Feb 14, 2024

Training Models to Predict Heart Attack

Author:Hovhannes Tamoyan
Training Models to Predict Heart Attack

In today's blog post, we'll explore heart attack prediction using the Heart Attack Prediction dataset. Our aim is to understand the key factors behind heart attacks with Machine Learning algorithms. We're going also to use the Aim open-source experiment tracking tool, renowned for its great UI and lightning-fast insights.

Let's dive straight into the action by setting up our environment and importing the essential libraries:

import pandas as pd
from sklearn.ensemble import RandomForestClassifier
from sklearn.linear_model import LogisticRegression
from sklearn.metrics import accuracy_score, classification_report, confusion_matrix
from sklearn.model_selection import train_test_split
from sklearn.preprocessing import StandardScaler

import matplotlib.pyplot as plt
import seaborn as sns

from aim import Image, Run

Let's dive into the dataset. We'll start by loading it to see the main features:

df = pd.read_csv("heart.csv")
df.head()

This dataset gives us key information on heart health, with the "target" column indicating a heart attack occurrence (1) or absence (0). Here are the dataset's columns briefly:

  • age: Age of the individual
  • sex: Gender of the individual (1 for male, 0 for female)
  • cp: Chest pain type
  • trestbps: Resting blood pressure
  • chol: Serum cholesterol level
  • fbs: Fasting blood sugar level
  • restecg: Resting electrocardiographic results
  • thalach: Maximum heart rate achieved
  • exang: Exercise-induced angina (1 for yes, 0 for no)
  • oldpeak: ST depression induced by exercise relative to rest
  • slope: Slope of the peak exercise ST segment
  • ca: Number of major vessels colored by fluoroscopy
  • thal: Thalassemia
  • target: Level of heart attack (0.1 for lesser and 0.9 for stronger)

Now, armed with this understanding, let's kickstart our Aim run to track our discoveries:

run = Run()

It's as simple as that! Let's begin by logging some key insights about our dataset into our Aim run:

run["dataset_info"] = {
    "name": "Heart Attack Prediction",
    "features": df.describe().to_dict(),
}

Easy, isn't it? But as they say, simplicity often conceals complexity, and we're just scratching the surface of our exploration.

To observe these and the future metadata that we will track, let’s execute the following command:

aim up

The resulting view will provide us with:

blog image

And by navigating to the Runs page we will see our newly created single run.

blog image

Click on the run name/hash to see the details of this run:

blog image

Exploratory Data Analysis

Upon a preliminary examination of the data, let's delve into our first qualitative analysis to explore the correlations among various metrics:

correlation_matrix = df.corr()
fig = plt.figure(figsize=(10, 8))
sns.heatmap(correlation_matrix, annot=True, cmap="RdYlGn", linewidths=0.5)
plt.title("Correlation Matrix Heatmap")
aim_img = Image(fig)
run.track(aim_img, name="Correlation Matrix heatmap")

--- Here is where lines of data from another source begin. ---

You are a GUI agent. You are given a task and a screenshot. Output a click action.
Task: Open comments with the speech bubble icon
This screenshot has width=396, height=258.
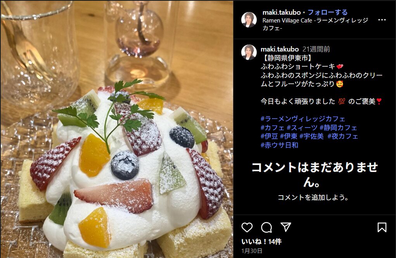[x=266, y=227]
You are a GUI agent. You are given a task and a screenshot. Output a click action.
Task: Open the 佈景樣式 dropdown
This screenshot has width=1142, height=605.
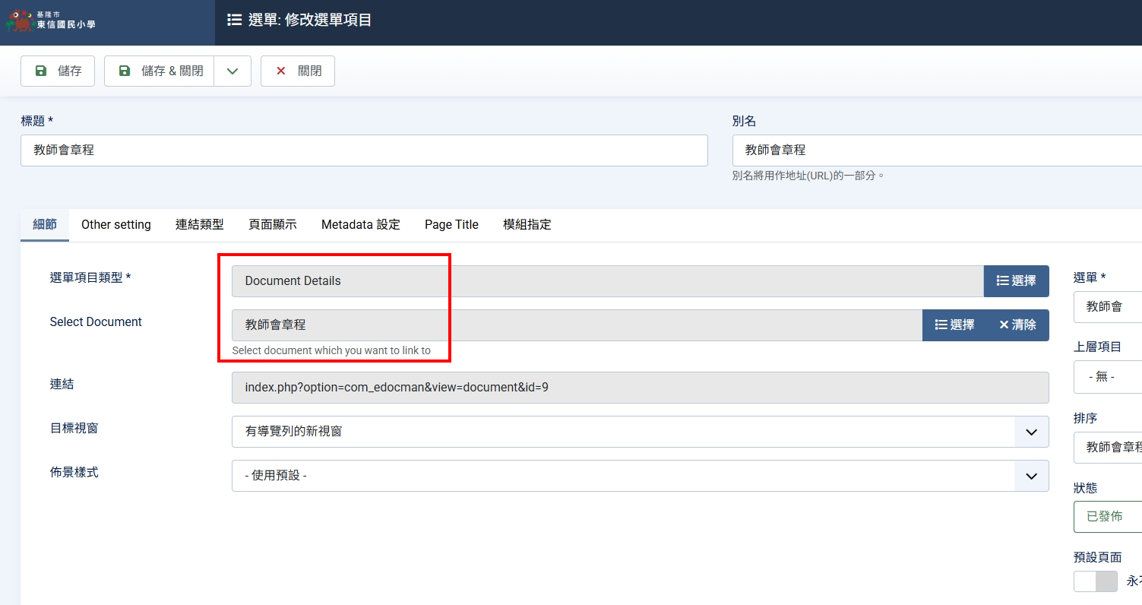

We've generated a correlation matrix heatmap representing the correlation coefficients between different features in the heart attack dataset. Each cell contains the correlation coefficient between the corresponding row and column variables. Here are some key observations:

  • Positive Correlations:

    • cp (Chest Pain Type) correlates positively with thalach (Maximum heart rate achieved) and slope.
    • thalach correlates positively with slope.
  • Negative Correlations:

    • age correlates negatively with thalach.
    • sex correlates negatively with the target variable.
  • Strong Correlations:

    • The absolute correlation coefficient between cp and the target is relatively high (0.42), indicating a moderate positive correlation.
    • The absolute correlation coefficient between thalach and the target is also relatively high (0.40).
  • Other Observations:

    • exang (Exercise induced angina) exhibits a strong negative correlation with thalach.
    • oldpeak (ST depression induced by exercise relative to rest) correlates negatively with thalach.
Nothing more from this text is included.